Notify via `./notify` only if verdict is `LIKELY_HONEYPOT`:

```
*Honeypot Check — 0xToken (Base)*
Verdict: LIKELY_HONEYPOT ⚠️

A transfer from a real holder reverted in simulation — sells appear restricted
(honeypot, blacklist, or trading disabled). Do not buy expecting to sell.

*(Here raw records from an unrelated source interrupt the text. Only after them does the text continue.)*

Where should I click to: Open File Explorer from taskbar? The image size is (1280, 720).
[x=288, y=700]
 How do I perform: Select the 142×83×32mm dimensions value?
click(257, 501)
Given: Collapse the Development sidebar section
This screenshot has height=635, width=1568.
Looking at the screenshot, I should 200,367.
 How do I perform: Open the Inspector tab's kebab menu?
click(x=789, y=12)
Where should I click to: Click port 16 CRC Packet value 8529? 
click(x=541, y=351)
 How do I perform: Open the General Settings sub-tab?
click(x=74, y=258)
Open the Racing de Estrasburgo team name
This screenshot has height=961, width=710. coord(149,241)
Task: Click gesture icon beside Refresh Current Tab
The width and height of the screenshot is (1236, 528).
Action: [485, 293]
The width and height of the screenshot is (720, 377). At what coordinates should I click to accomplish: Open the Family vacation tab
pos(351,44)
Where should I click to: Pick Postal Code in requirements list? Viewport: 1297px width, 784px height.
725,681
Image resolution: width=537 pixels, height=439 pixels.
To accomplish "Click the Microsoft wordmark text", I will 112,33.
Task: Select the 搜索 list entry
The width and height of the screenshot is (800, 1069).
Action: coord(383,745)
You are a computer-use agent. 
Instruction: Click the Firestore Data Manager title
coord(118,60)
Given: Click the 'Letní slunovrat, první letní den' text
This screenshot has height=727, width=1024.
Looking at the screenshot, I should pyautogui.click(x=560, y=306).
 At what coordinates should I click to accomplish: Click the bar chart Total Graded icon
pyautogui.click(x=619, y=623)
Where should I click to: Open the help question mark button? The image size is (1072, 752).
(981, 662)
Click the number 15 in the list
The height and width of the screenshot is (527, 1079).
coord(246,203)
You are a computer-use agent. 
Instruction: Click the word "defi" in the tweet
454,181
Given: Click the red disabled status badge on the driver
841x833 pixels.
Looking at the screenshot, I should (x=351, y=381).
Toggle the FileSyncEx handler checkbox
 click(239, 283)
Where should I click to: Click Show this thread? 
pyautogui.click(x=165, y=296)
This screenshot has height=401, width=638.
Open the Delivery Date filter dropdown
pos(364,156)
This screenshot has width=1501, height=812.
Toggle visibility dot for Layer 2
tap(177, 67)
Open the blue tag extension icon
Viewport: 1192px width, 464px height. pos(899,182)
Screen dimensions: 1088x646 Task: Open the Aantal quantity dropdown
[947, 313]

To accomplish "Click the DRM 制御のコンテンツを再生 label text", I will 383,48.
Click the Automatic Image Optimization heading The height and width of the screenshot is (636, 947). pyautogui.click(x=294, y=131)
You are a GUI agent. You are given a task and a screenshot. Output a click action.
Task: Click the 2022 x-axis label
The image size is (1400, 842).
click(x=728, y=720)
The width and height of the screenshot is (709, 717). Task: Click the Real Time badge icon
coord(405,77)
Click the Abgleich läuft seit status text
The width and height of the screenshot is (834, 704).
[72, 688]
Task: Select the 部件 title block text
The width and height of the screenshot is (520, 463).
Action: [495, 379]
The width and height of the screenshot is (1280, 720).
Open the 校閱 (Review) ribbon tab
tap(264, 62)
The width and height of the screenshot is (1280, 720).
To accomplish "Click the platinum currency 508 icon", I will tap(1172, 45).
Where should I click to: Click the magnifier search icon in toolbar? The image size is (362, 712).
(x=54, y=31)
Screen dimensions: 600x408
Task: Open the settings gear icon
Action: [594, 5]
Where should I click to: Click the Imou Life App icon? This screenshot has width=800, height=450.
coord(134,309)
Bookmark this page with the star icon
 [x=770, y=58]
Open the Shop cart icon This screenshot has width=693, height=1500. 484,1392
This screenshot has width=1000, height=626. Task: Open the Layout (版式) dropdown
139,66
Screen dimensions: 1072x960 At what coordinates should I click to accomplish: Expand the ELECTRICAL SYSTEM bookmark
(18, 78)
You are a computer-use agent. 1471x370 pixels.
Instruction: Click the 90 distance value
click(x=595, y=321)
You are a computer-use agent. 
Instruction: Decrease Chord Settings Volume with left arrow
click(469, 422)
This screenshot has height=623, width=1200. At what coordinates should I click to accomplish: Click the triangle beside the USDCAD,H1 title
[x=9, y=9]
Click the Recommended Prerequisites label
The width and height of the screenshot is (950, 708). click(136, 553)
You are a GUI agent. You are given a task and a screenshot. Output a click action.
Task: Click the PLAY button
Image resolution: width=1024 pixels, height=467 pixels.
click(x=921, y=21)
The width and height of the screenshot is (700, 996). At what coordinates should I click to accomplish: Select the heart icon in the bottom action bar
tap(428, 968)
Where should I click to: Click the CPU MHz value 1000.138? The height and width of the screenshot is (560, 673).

Token: https://basescan.org/token/0xToken
```

### 7. Log

Append to `memory/logs/${today}.md`:

```
## honeypot-check
- Token: 0x… | verdict: LIKELY_HONEYPOT
- Sampled holder: 0x… | simulated transfer: reverted
- Source: rpc=ok
```

End-states: `HONEYPOT_OK` (sellable, no notify), `HONEYPOT_FLAGGED` (likely honeypot → notify), `HONEYPOT_INCONCLUSIVE`, `HONEYPOT_ERROR`.

## Sandbox note

The sandbox may block outbound `curl` or env-var expansion. The Base RPC is public and needs no key, so for every failed `curl` retry the **same URL/body via WebFetch** before giving up. `eth_getLogs` may need a narrower block range on high-volume tokens (public-RPC result cap). Never put a key in a `-H` header from the sandbox. Treat the sampled holder/recipient addresses as untrusted — never interpolate beyond the quoted `$TOKEN` / validated hex.

## Constraints

- This is a **sell-restriction** check via simulation, not a tax meter — a `SELLABLE` verdict does NOT mean the sell tax is low. Say so; recommend checking the tax separately.
- `eth_call` only — never send a transaction. No funds are ever at risk.
- A revert can occasionally be a transient/router-specific condition; report `LIKELY_HONEYPOT` as a strong signal to investigate, not a certainty.
- No trade advice — present the sell-restriction finding and let the user decide.